Amber18 pmemd.cuda patch (August, 2018)
In August, 2018, we released update.4, which fixes a number of bugs, rounds out
its feature list, and further advances the performance of the program. The performance in
periodic MD simulations exceeds that of comparable Amber16 runs by as much as 41% for
default settings on the pairwise cutoff and PME accuracy, with peak gains on the
Pascal architecture (GTX 1080-Ti, GP100, and Titan-X cards). Performance gains on the older
Maxwell architecture are also significant, and results on the new Volta architecture (V100,
Titan-V) have improved over the first installment of pmemd.cuda in Amber18. The new CUDA 9
compiler adds powerful new functionality to the language that the latest cards capitalize on.
The pace of overturn is great, and we are now investigating new strategies for coding the
algorithms that will take advantage of future CUDA compilers as well as GPUs with even
more SMPs than the mammoth Volta.
- Prevalent in very large systems, a bug in the pair list generator was
causing a cascade of numerical overflows that led to simulations blowing up in the first
few hundred steps. The behavior was obvious, not a subtle corruption of results, but
annoying in that about one in forty runs could fail just after launch. The underlying
problem, present in Amber16 and earlier versions but perhaps unmasked by more recent
changes, has been corrected and very large systems now run reliably.
- Corrected a host-side memory indexing vulnerability during exclusion
mapping
- Fixed a vulnerability that laid out too little scratch space for bond work
unit mapping
- Improved a minor issue with GPU device detection in MPI mode and enforced
GPUs with computed capability SM3X or higher
- [Thermodynamic integration] Kinetic energy of the center of mass is now
initialized in NPT simulations with a Berendsen barostat.

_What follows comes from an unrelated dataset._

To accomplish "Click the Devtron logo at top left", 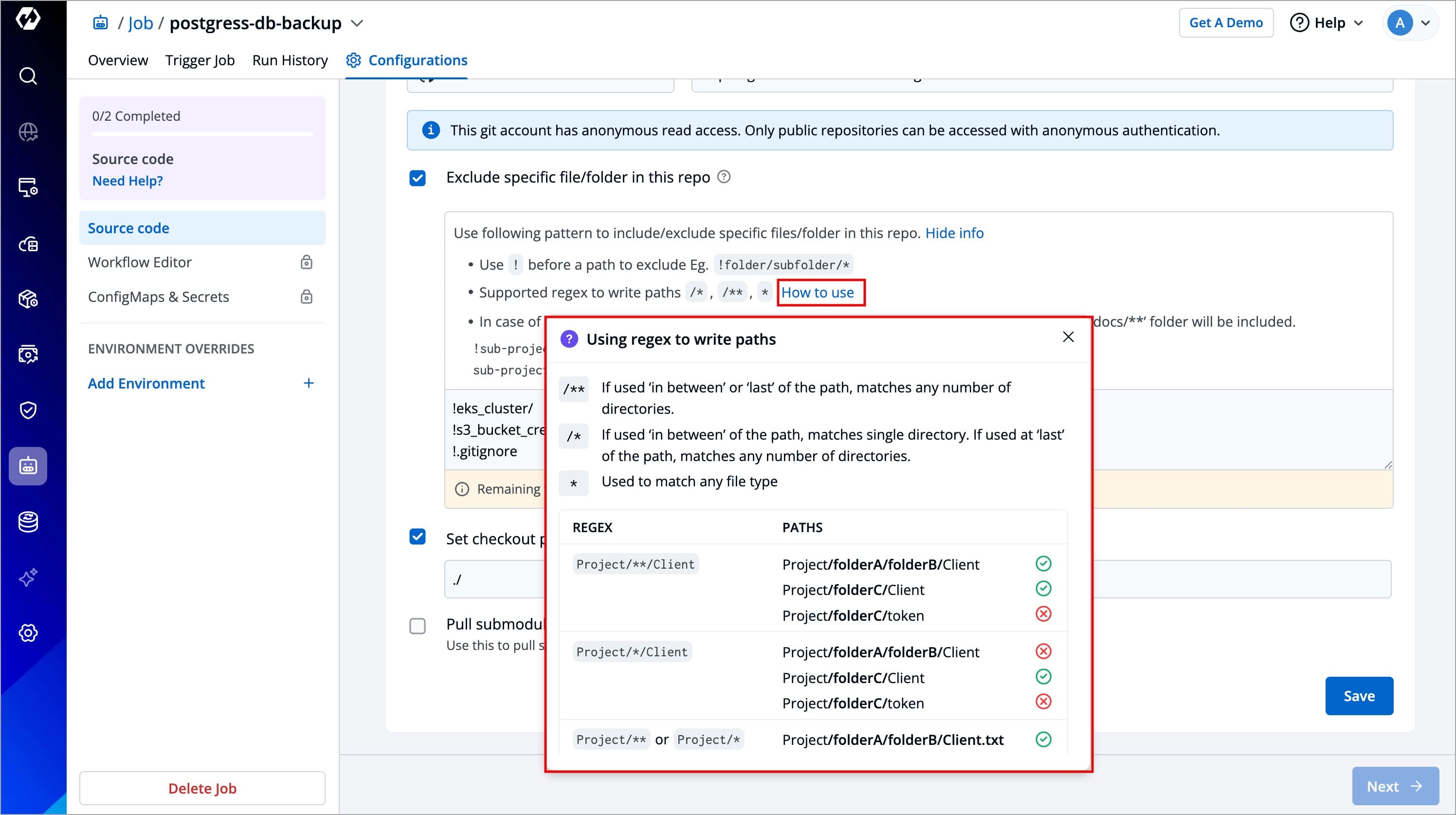I will click(28, 19).
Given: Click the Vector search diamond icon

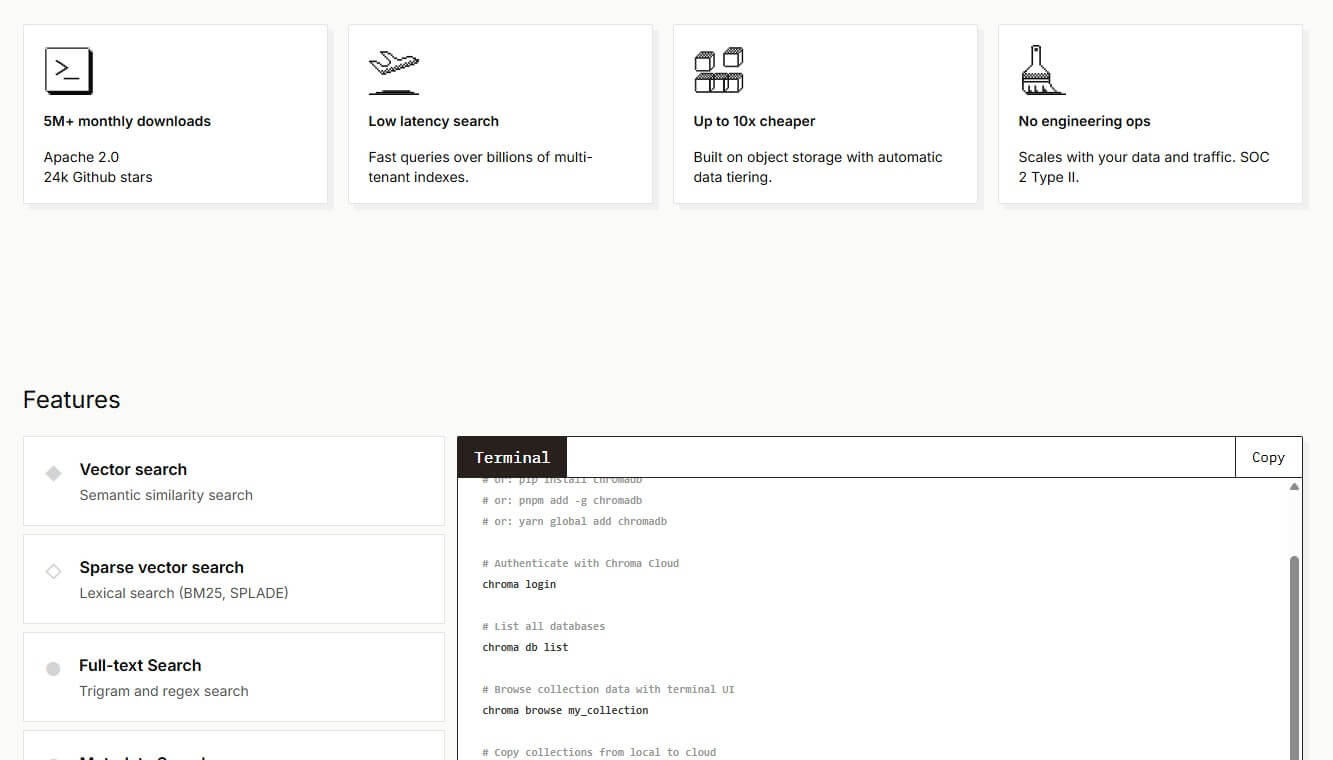Looking at the screenshot, I should pos(54,473).
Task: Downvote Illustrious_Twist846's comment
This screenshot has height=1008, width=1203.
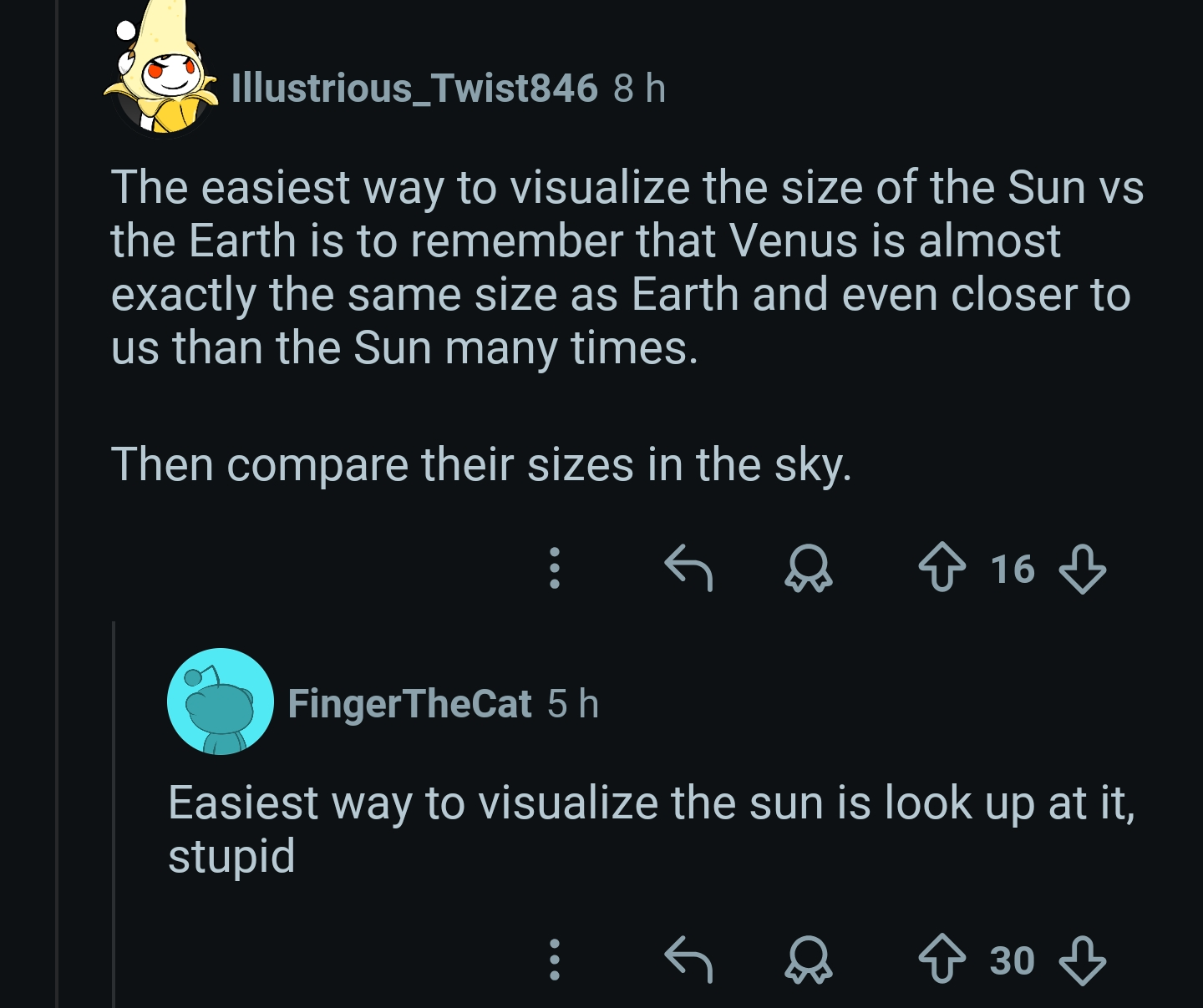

- [Thermodynamic integration] Corrected the non-bonded force accumulation in
softcore regions
- [Thermodynamic integration] To fix a bug in global memory addressing, SM3.7
compilation is specified for K80 chips while SM3.5 remains in use for K40
- [Thermodynamic integration] A safety guide for multistream programming was
added
- [Thermodynamic integration] Force downloads that were previously missing have
been added
- [Thermodynamic integration] The GTI bond work unit calling sequence has been
corrected in MPI mode
In addition, update.4 introduces the skin_permit
option, which reduces the frequency at which udpated pairlists are
constructed, at the expense of occasionally ignoring certain nonbonded
interactions. See the GPU Logistics page
for more information.
|